In the happy flurry of holiday baking and cooking, sometimes a simple recipe is welcome. I came across these preserved apples while on the hunt for gingerbread recipes in Catherine Cotton’s recipe book, UPenn Ms. Codex 214. The recipe is in the same handwriting as those for ginger-bread and gengerbread that we experimented with – and really liked – here, so it probably dates to the late 1690s or early 1700s. All these “Pippins preserved at cristmas” require is a few apples, some sugar, a lemon, and water. Whether you make this simple dish or enjoy your own seasonal favorites, we hope you are having a lovely holiday season.
Pippins preserved at cristmas
Take Pare them & cut them in the midle & take out thire cores
weigh a pound of them and a pound of fine sugar & put to it
a pint of water set the sugar & water on the fire & boyle it a
quarter of an hour then put your pippins into that surrop
& boyle them as fast as you can till they look clear then
squeez in a lemmon & let it be ready to boyle after the
limon is in then put them into glasses for your use /
1 lb. apples (~2), peeled, halved, and cored
1 lb. (2 c.) sugar
1 pint (2 c.) water
juice of 1 lemon
Combine sugar and water in a med. saucepan and bring to a boil, cooking for 15 mins.
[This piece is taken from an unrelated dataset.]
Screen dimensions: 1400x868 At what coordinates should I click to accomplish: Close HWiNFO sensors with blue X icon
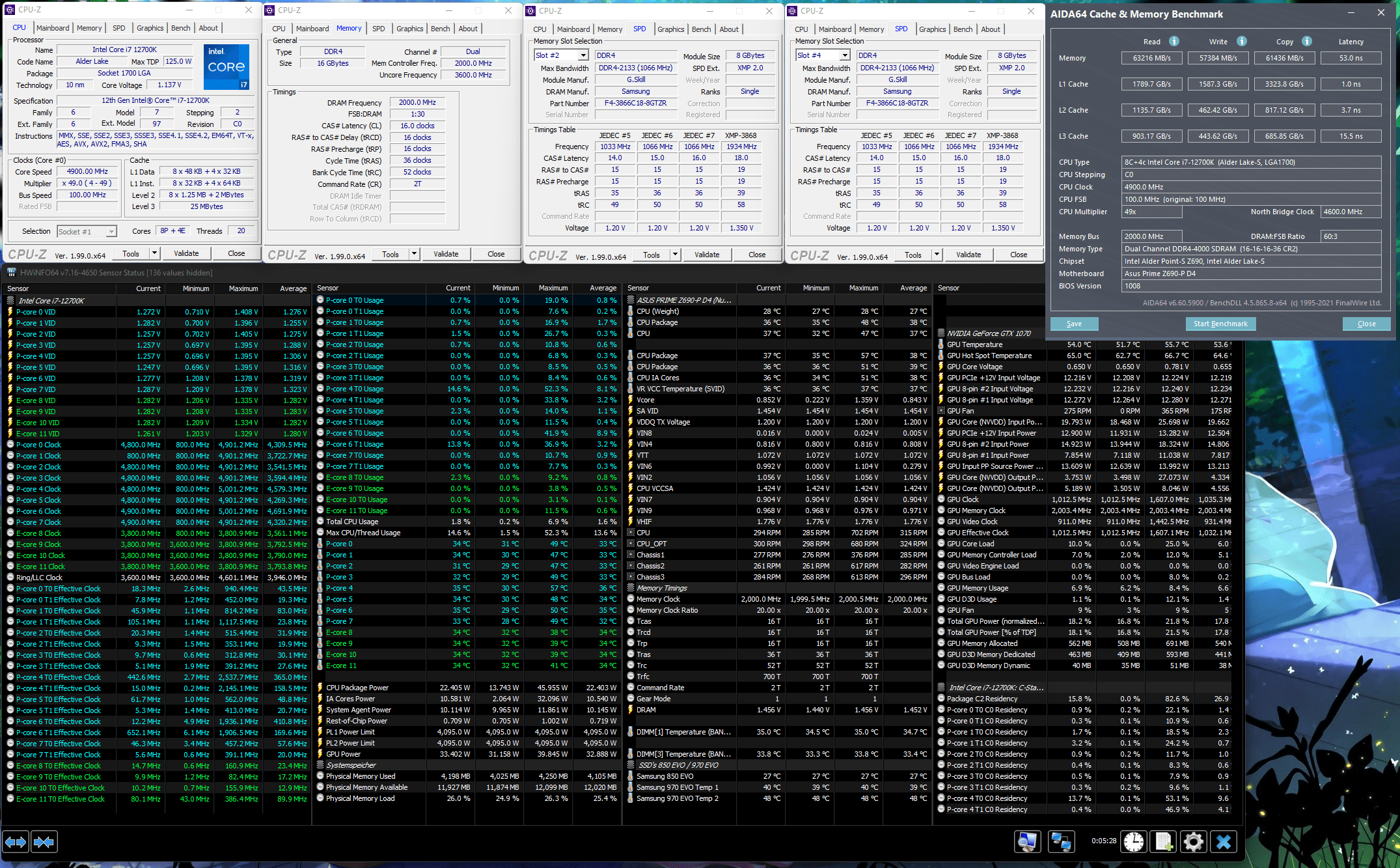[1224, 842]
Add apples and cook them at a steady boil, turning the apples occasionally. (They might want to boil over, so keep an eye on them.) Cook for about 45 mins., until apples are translucent and your kitchen smells delightful. Add the lemon juice and cook for another minute or two. Serve warm or refrigerate.
These apples are not complicated to make – or to eat! I used up a few apples that were kicking around my crisper after the last round of applesauce, I think a macintosh and a fuji. Both fell apart a bit while cooking, which didn’t bother me, but if you’d like the apples to stay in their halves, a harder variety like a granny smith might work nicely. The end result tastes of very, very sweet apples, almost honey-like in their intensity. You probably wouldn’t polish off a large bowlful of these. (Which perhaps explains the relatively small yield of this recipe? Perhaps the preserved apples might have been used to flavor other dishes, or have been eaten sparingly on their own for a little taste of something sweet.) I topped them with my favorite maple yogurt to cut through some of the sweetness. With a cup of tea, they made a great breakfast for me and my sweet-tooth.
And while we’re a few days past December 25, as Marissa reminded me, on Christmas day in 1662 Samuel Pepys’ wife was ill, so they celebrated with take-out mince pies and she started making her own “Christmas pies” the next day. Pull a Mrs. Pepys and make these “Pippins preserved at cristmas” well into January.